As I’ve said before with my trips to Dallas, D.C., and more, exploring a new place with a local or native is the best way to get the full experience.
This past Thanksgiving, I flew into Salt Lake City with my best friend Becca, who grew up in Sundance, UT. We drove to Provo, where we would be spending our nights (and a good part of our days).
Day One, Thanksgiving
Naturally, Becca sprang out of bed early in the morning, excited to be reunited with her mountains. I reluctantly crawled out of bed and followed her out into the street, where she pointed out all the mountains and explained how she found her way around Provo using the mountains as her guide. She didn’t need Google Maps growing up in Utah.
We had flown in so late the night before; everything looked flat in the dark. I couldn’t see the monstrous mountains that surrounded us. Just looking out the window in the morning was incredible.
After taking a few minutes to actually get dressed and ready for the day, we walked down the road with our friend Rachel and her brother Michael, who we were staying with. It was then that I truly saw Utah for the first time.
That day, we spent a good bit of time driving around, as it was Thanksgiving and most places were closed. Becca showed me special places from her childhood, like her high school and the Vet she once worked at.
Thanksgiving dinner was something extraordinary. We drove up to Sundance, where Becca once lived, and ate at a fancy little restaurant there. We went around the table several times, saying our thanks, and then each enjoyed a full plate of gravy-coated turkey, cranberry sauce, mashed potatoes, and all the things you would hope for at a Thanksgiving dinner table.
The drive back should have been fine, but let me tell you: Elevation sickness is a real thing. It took a minute for my body to adjust to being 5k feet above sea level, and I did not react well, but we’ll leave it at that. That’s something to prepare for if you aren’t accustomed to mountains and higher elevations.
Day Two, Park City
The next day, after waking up with stomachs still full, we headed out to meet some of Becca’s high school friends (who were all wonderful people) and drove up to Park City, UT. You might recognize the name from a little thing called the Olympics that were held there in 2002. Unfortunately, we did not have time for Becca to show off her skiing skills and for me to tumble down the slopes, but it only took standing there and looking at the mountains for me to be frozen in shock and awe.
The town of Park City is adorable. It’s like a little snowy mountain village from a Disney movie, except, you know, real. We stepped around snowy puddles and followed the sidewalks along storefronts and restaurants that could have easily been a part of a theme park exhibit. We ducked into a few gift shops and even a store that only sold socks, appropriately named Sock City. I definitely spent way more than I should have.

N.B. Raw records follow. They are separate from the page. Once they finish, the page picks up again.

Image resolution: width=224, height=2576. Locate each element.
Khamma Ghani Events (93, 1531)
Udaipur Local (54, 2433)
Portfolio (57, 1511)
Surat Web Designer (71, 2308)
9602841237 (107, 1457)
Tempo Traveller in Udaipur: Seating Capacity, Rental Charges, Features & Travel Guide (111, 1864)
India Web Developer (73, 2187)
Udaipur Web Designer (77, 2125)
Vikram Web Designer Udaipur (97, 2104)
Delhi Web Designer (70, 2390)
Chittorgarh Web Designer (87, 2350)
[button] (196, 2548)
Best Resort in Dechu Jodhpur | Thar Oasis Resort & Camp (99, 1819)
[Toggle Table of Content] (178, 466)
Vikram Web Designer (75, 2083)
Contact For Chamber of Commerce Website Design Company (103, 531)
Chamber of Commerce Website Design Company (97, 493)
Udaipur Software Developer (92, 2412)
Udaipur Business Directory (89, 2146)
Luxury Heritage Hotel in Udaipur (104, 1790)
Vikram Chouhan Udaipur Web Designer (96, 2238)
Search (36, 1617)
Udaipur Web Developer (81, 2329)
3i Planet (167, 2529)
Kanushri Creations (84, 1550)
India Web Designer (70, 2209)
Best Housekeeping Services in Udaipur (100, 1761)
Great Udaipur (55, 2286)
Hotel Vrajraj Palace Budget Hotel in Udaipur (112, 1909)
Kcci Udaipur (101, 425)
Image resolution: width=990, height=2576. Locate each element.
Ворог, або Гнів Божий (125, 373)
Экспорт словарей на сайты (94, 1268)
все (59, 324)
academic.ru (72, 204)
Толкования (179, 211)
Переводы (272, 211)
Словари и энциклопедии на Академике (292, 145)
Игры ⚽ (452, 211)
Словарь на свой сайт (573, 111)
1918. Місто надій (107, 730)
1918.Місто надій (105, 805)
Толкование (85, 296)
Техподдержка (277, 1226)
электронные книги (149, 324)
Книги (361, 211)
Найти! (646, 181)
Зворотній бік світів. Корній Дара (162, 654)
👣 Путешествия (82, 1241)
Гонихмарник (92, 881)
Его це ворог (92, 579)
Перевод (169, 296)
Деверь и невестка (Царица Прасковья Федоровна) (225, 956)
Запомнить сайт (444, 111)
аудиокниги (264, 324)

Day Three, Provo and Sundance
Our only plans for day three were for Becca to play some songs at a great little venue in Provo, but that wasn’t until later that night. We spent the day driving our little rental car around some of the places that Becca loved and missed. We visited the stables where she once housed her horse, then drove alongside Provo Bay – a GORGEOUS freshwater bay bordering Utah Lake. Along the road, we drove slowly past a man on a tall horse riding towards us. There was nothing but farmland for miles.
The bay is surrounded by the most beautiful landscape I have ever seen. There are tall grasses that seem endless until they appear to run into the water and sky, which both were of the brightest blue. The clouds looked as though I could touch them if I ran far enough. We parked on the side of the road and skipped through the grass like kids.
Next, we headed up to Sundance Ski Resort, where we had Thanksgiving dinner a few nights before. Becca showed me the house she grew up in, and we walked around the resort. We had lunch in the little deli on the property, which provided amazing sandwiches and homemade candies.
Day Four, Snow Storm Sunday
Our last day in Utah was exciting in that we weren’t sure if it was ACTUALLY going to be our last day. Our flight out was around 5 pm, and it started snowing around 1 pm. Even if our flight was going to take off, we were running the risk of not making it to the airport in time. Thankfully, Utah knows how to handle snow, and we made it fine. Plus, I was able to experience a “snow day” in the Rockies.
It was on that day that I also experienced Cafe Rio, a Mexican chain restaurant headquartered in Salt Lake City. They’re very popular in the Provo area; what I didn’t know until now is that they actually have locations in some other states as well.
My only regret is not having more time to spend there, but my chances of returning are only getting higher as I look through the pictures and remember how incredible the landscape is and how friendly everybody was.